▶ Work item
Report how many lines of these entries hold the string "agent"; reply with the number alone.

▶ Data records
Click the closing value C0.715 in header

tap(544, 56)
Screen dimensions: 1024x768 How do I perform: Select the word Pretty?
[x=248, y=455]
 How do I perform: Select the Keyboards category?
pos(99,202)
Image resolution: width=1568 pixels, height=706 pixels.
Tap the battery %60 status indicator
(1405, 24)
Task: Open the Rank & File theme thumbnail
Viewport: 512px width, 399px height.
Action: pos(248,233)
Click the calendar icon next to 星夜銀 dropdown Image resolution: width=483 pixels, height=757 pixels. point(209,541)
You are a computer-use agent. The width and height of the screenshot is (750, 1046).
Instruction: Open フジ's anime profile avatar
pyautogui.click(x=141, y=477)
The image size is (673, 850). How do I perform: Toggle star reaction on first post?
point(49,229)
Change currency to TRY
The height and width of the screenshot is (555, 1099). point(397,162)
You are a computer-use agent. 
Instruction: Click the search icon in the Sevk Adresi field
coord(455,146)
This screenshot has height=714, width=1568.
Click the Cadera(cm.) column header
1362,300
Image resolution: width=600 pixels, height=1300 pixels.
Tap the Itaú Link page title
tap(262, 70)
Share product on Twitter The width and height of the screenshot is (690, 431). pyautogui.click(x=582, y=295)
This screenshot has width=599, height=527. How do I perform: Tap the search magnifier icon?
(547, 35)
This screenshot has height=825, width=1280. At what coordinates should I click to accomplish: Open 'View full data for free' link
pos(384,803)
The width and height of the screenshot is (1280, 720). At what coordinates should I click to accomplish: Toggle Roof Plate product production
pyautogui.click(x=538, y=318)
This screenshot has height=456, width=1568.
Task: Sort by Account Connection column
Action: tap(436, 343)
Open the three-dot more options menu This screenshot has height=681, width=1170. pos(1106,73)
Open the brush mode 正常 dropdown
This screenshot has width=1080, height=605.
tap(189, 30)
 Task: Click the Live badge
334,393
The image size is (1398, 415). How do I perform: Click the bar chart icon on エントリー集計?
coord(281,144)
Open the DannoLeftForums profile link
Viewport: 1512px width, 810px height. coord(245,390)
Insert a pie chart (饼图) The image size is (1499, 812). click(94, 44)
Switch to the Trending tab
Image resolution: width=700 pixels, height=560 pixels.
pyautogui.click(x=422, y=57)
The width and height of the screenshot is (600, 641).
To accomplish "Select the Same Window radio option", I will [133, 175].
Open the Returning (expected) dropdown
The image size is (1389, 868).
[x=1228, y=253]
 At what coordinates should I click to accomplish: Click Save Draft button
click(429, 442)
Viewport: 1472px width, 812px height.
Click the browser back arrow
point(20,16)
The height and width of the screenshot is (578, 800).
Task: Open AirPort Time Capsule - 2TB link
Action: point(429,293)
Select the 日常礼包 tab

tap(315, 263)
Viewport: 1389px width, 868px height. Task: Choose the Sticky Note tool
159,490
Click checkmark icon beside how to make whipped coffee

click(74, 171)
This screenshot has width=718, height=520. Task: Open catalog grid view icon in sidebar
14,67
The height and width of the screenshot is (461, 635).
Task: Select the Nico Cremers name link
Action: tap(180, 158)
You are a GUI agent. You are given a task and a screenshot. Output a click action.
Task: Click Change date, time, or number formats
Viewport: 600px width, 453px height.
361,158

▶ The completed task
3